**Page text**
Boaler first made a name for herself in the mid-2000s by advocating against “tracking” — a system designed to allow high-performing students to be appropriately challenged and underperforming students to receive appropriate support — and instead promoting “heterogeneous classes,” where students’ demonstrated math ability is ignored and all are taught the same content. For years, she’s had the ear of administrators and policy wonks eager to reform teaching practices in a state where over 65% of students aren’t meeting grade-level math standards.
A decade later, her research advocating for delaying instruction of Algebra I until 9th grade underpinned the San Francisco Unified School District’s 2014 decision to stop teaching the course in middle school. (SFUSD will reinstate the course for middle schoolers in the upcoming 2024-25 school year, following years of criticism and lawsuits from parents.) She was one of just five authors responsible for drafting the original CMF in 2021 — the final version of which was approved by the state’s education board in July — and participated in the first and second of four revisions to the framework. She also runs an education nonprofit, youcubed, that creates mathematics course materials it claims have “impacted” over 400 million students.
A landmark study of the algebra delay Boaler pushed on SFUSD in the name of helping “students from underserved communities” found the policy disadvantaged high-achieving students and did little to help those already struggling. Specifically, the authors found that “large ethnoracial [enrollment] gaps” in both AP and advanced math courses “did not change” after Boaler's reforms, while overall enrollment in AP Calculus — which requires a strong foundation in algebra — initially fell sharply. Subsequent reforms allowing students to enroll in summer Geometry and Algebra II/Pre-Calculus courses attenuated this drop, but did nothing to alter the persistent disparities in black and Hispanic enrollment in AP math, which was the supposed point of Boaler's reforms.
Fortunately for Boaler, her children are unaffected by this bad policy; instead of sending them to local public schools, she enrolled them in a $48,000-a-year private school that, according to publicly available course material, offers Algebra I to all its middle schoolers. And though Boaler writes often of her desire to bridge “indefensible racial and social inequities” in math performance, she charged an underfunded minority school district $5,000 an hour for consulting services that included seven sessions for a total fee of $65,000. (When Jelani Nelson, a professor at the University of California, Berkeley, tweeted about her exorbitant consulting fees, Boaler responded that his “sharing of private details” was “being taken up by police and lawyers.”)
Per the Stanford Review, Boaler had actually meant to charge the Oxnard School District $5,000/hour, not $5,000/session. On the page the District's site posted after the media picked up the story, the District confirms it agreed to $40,000 for four teacher training sessions, $15,000 for two parent sessions, and $10,000 for a two-hour talk for a total of $65,000, though said the contract fee was "reasonable."

**Exercise tasks**
a - Answer these questions using the passage on Boaler:
(i) In what year did the San Francisco Unified School District decide to stop teaching Algebra I in middle school?
(ii) How many authors drafted the original CMF in 2021?
(iii) What is the yearly cost of the private school where Boaler enrolled her children?
b - Reproduce the stretch of the passage on Boaler from "A landmark study" through "of Boaler's reforms.", word for word.
The data comes from a source unrelated to the passage on Boaler.

**Data extract**
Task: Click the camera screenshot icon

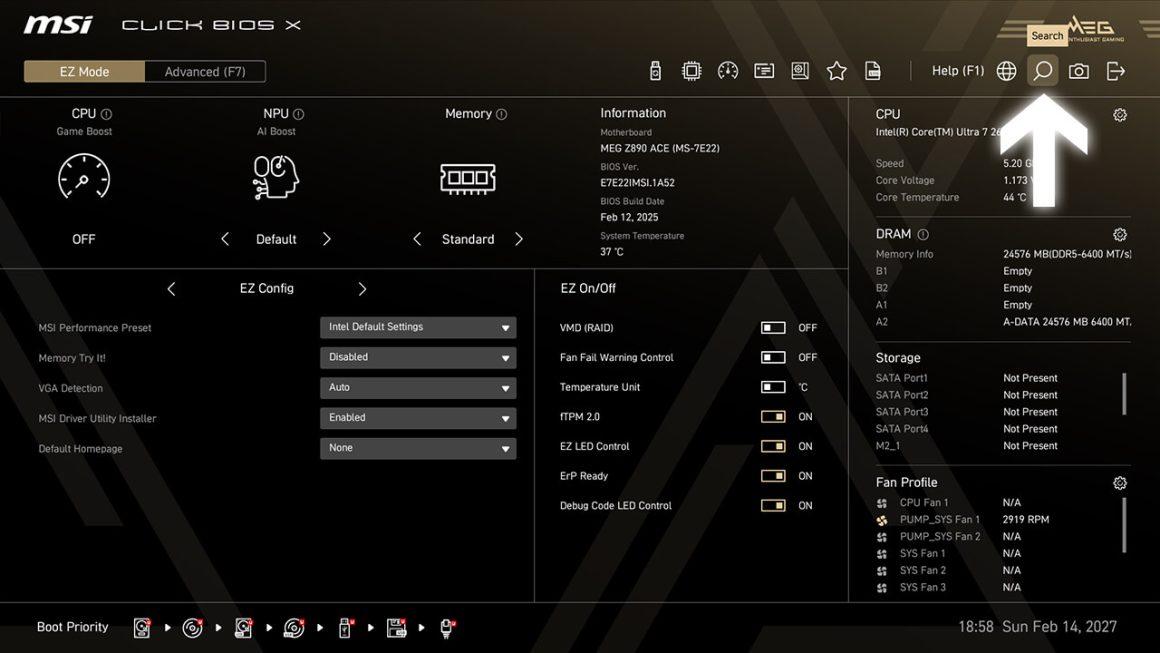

**Complete answers**
a -
(i) 2014
(ii) Five
(iii) $48,000 a year

b -
A landmark study of the algebra delay Boaler pushed on SFUSD in the name of helping “students from underserved communities” found the policy disadvantaged high-achieving students and did little to help those already struggling. Specifically, the authors found that “large ethnoracial [enrollment] gaps” in both AP and advanced math courses “did not change” after Boaler's reforms, while overall enrollment in AP Calculus — which requires a strong foundation in algebra — initially fell sharply. Subsequent reforms allowing students to enroll in summer Geometry and Algebra II/Pre-Calculus courses attenuated this drop, but did nothing to alter the persistent disparities in black and Hispanic enrollment in AP math, which was the supposed point of Boaler's reforms.